Data items:
-*-

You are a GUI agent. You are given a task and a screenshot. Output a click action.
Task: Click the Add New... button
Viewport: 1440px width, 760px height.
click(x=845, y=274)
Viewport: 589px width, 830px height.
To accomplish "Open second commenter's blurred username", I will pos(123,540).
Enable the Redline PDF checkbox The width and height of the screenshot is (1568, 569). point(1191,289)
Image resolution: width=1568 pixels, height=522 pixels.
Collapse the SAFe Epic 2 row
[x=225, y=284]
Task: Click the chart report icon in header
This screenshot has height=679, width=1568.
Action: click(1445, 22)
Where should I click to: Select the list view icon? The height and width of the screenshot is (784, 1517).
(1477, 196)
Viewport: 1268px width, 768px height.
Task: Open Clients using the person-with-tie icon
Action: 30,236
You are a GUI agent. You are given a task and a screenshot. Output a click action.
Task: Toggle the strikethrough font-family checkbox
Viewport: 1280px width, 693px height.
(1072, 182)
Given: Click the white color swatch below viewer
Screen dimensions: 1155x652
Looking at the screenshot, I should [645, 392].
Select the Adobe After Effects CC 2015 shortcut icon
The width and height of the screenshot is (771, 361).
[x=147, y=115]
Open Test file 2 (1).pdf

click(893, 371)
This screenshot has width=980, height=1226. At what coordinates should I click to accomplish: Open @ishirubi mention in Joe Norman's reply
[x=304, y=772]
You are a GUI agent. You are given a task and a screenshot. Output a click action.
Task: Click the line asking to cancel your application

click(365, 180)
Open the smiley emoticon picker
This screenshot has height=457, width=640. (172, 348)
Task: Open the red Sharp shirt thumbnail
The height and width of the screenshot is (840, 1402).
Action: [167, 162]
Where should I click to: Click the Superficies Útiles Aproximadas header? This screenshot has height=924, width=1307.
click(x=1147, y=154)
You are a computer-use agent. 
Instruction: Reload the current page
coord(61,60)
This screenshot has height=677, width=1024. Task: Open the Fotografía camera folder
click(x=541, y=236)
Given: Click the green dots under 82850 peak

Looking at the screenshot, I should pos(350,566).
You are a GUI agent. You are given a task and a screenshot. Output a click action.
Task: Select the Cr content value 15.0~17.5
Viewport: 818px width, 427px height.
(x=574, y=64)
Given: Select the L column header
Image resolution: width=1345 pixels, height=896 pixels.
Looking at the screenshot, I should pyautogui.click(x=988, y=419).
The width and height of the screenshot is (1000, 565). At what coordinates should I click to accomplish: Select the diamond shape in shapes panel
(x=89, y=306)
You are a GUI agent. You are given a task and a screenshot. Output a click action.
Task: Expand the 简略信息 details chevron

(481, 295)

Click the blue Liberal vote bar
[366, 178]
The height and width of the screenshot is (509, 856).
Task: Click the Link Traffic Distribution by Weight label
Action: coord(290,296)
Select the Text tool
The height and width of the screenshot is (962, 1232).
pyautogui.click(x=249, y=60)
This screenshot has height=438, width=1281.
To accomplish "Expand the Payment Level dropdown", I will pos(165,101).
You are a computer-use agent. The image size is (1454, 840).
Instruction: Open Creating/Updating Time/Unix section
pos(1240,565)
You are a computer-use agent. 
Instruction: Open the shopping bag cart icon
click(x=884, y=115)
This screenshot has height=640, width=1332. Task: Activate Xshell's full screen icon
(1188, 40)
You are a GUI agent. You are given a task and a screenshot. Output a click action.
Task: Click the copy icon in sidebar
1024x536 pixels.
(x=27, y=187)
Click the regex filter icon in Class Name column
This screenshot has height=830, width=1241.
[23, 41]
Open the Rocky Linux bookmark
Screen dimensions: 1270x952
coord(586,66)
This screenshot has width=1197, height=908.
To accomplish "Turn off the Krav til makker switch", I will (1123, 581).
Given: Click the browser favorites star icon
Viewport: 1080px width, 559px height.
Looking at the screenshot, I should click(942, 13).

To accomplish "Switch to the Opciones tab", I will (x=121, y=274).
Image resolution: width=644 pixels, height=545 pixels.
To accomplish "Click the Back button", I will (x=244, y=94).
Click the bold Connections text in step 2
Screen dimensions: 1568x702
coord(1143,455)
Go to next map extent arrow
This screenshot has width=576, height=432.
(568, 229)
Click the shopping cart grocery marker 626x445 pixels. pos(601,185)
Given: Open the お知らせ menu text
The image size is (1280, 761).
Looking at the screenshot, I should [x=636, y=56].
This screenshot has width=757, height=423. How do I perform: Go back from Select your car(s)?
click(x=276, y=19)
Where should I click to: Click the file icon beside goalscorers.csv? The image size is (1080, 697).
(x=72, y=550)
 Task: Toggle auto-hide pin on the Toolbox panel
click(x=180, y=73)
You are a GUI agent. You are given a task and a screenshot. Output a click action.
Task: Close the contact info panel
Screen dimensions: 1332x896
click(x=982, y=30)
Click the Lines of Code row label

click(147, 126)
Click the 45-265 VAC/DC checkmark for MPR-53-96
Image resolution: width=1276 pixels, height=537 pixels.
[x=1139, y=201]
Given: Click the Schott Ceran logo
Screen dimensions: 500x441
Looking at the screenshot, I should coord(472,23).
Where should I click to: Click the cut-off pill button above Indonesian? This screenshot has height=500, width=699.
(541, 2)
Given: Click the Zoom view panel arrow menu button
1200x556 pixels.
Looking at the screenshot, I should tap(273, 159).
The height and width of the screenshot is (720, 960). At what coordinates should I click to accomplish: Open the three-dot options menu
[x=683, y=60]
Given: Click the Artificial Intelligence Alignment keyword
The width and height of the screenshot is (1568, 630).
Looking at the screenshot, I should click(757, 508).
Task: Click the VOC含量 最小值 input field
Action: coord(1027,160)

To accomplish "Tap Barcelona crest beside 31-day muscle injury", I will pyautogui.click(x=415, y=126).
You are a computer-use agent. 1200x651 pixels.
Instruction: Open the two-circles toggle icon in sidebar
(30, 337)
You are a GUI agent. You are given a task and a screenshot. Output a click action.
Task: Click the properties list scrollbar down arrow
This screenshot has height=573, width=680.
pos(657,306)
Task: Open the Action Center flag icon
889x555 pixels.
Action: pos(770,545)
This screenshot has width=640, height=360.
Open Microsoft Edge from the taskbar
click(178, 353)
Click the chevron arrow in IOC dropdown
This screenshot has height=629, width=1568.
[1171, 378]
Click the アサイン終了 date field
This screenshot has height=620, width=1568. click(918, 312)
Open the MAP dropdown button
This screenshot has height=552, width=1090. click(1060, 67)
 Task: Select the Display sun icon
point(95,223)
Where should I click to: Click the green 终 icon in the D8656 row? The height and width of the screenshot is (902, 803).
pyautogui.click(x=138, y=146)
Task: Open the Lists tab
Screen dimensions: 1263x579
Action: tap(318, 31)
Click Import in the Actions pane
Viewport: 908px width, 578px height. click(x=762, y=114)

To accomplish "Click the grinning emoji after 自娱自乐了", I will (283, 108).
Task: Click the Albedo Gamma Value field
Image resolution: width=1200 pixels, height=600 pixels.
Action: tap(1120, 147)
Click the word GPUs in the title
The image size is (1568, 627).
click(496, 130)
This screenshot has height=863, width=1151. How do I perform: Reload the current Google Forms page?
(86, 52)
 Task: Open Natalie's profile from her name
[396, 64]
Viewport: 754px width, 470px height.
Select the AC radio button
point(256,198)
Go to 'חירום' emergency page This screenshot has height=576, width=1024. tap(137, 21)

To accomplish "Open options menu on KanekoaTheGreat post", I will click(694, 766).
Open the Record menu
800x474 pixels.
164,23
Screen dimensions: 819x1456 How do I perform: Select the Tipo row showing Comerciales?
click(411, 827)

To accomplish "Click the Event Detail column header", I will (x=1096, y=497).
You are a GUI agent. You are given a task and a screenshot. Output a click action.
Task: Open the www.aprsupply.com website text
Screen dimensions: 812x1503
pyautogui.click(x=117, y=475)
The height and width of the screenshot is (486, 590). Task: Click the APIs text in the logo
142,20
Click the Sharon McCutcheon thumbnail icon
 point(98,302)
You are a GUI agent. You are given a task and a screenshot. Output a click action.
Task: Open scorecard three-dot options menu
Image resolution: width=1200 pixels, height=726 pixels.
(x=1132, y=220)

-*-

Work required: Copy every line above that holds the word "computer".

Response to the exercise:
You are a computer-use agent. 
You are a computer-use agent. The image size is (1454, 840).
You are a computer-use agent. 
You are a computer-use agent. 1200x651 pixels.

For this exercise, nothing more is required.